### Task directions:
Exactly the lines from the opening of the records through the line containing "Task: Select the type layer filter icon" should be copied, with both included.

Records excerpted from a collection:
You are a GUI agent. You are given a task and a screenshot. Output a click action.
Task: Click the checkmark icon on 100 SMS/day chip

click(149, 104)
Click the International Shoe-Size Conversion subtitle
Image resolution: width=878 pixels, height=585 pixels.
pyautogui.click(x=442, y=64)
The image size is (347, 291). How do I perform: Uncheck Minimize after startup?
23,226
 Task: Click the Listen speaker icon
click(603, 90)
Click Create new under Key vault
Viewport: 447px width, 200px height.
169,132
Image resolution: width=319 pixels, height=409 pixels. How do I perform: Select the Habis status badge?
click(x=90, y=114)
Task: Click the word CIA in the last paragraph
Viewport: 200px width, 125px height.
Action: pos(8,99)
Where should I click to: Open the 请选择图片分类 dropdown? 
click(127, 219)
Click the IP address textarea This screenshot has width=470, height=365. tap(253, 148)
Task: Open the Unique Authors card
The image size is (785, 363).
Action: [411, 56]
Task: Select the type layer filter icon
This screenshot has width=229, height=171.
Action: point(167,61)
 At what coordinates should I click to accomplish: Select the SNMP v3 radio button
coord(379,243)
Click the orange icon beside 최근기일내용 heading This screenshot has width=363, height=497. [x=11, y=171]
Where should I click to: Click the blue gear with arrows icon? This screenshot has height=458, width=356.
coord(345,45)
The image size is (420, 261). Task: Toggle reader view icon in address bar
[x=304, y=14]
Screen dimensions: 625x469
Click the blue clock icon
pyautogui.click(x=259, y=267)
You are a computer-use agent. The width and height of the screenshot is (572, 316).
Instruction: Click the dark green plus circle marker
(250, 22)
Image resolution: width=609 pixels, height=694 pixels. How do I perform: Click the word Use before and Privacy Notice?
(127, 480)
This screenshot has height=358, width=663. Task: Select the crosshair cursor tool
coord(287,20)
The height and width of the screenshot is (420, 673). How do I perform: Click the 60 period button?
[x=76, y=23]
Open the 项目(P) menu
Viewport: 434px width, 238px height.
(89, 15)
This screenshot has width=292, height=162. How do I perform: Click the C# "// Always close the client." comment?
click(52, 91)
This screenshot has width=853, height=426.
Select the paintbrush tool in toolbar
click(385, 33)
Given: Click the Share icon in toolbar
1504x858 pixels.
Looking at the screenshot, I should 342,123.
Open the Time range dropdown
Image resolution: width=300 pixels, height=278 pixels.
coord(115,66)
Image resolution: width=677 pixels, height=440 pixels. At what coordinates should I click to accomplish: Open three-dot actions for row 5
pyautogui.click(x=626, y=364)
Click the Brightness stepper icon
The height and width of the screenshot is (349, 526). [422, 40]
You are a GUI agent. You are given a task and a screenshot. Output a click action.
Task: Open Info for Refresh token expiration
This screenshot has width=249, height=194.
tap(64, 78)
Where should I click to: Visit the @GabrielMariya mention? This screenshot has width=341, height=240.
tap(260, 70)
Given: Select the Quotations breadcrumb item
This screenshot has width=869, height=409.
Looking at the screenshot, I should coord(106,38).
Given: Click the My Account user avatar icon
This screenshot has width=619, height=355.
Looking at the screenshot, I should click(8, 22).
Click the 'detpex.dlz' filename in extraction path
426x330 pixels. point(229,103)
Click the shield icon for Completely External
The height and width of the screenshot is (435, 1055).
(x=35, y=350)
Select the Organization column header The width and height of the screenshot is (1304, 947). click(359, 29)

### Solution:
You are a GUI agent. You are given a task and a screenshot. Output a click action.
Task: Click the checkmark icon on 100 SMS/day chip

click(149, 104)
Click the International Shoe-Size Conversion subtitle
Image resolution: width=878 pixels, height=585 pixels.
pyautogui.click(x=442, y=64)
The image size is (347, 291). How do I perform: Uncheck Minimize after startup?
23,226
 Task: Click the Listen speaker icon
click(603, 90)
Click Create new under Key vault
Viewport: 447px width, 200px height.
169,132
Image resolution: width=319 pixels, height=409 pixels. How do I perform: Select the Habis status badge?
click(x=90, y=114)
Task: Click the word CIA in the last paragraph
Viewport: 200px width, 125px height.
Action: pos(8,99)
Where should I click to: Open the 请选择图片分类 dropdown? 
click(127, 219)
Click the IP address textarea This screenshot has width=470, height=365. tap(253, 148)
Task: Open the Unique Authors card
The image size is (785, 363).
Action: [411, 56]
Task: Select the type layer filter icon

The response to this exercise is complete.